Protein expression in the striatum and cortex regions of the brain for a mouse model of Huntington's disease.

Abstract

Liquid chromatography (LC) coupled with mass spectrometry (MS) and database assignment methods have been used to conduct a large-scale proteome survey of the R6/2 mouse model of Huntington's disease (HD). Although the neuropathological mechanisms of HD are not known, the mutant huntingtin gene that causes the disease is thought to alter gene transcription, leading to a cascade of neurotoxic events. In this report, we have focused on characterizing changes in the brain proteome associated with HD pathophysiology. Differences in the relative abundances of proteins (R6/2 compared to wild type) in brain tissue from the striatum and cortex, two primary loci of dysfunction in HD, were assessed by using a label-free approach based on calibrations to internal standards. In total, assignments were made for approximately 400 proteins.

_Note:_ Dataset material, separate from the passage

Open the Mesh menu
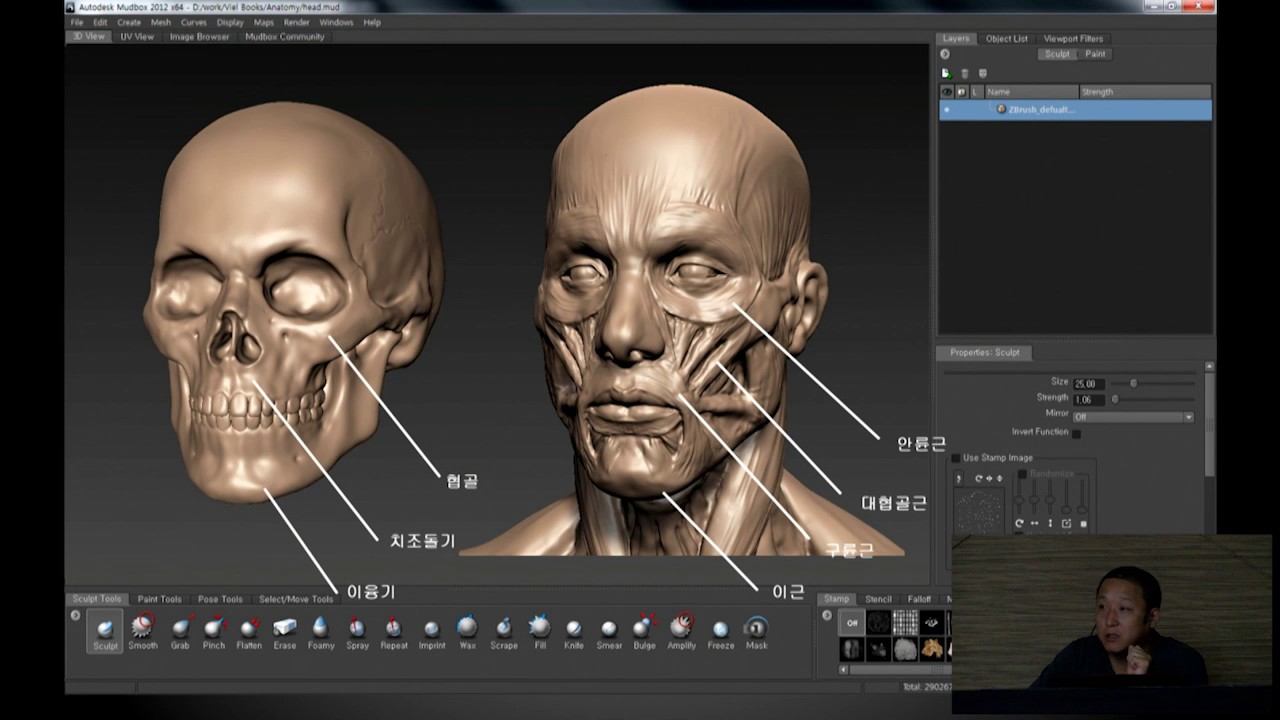1280x720 pixels. tap(160, 22)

A set of criteria was used to establish 160 high confidence assignments, approximately 30% of which appear to show differences in expression relative to wild type (WT) animals. Many of the proteins that were differentially expressed are known to be associated with neurotransmission and likely play key roles in HD etiology. This study is the first to report that the majority of differentially expressed proteins in the striatum are up-regulated, while the majority of the expressed proteins in the cortex are down-regulated. The differentially expressed proteins identified in this proteomic screen may be potential biomarkers and drug targets for HD and may further our understanding of the disease pathology.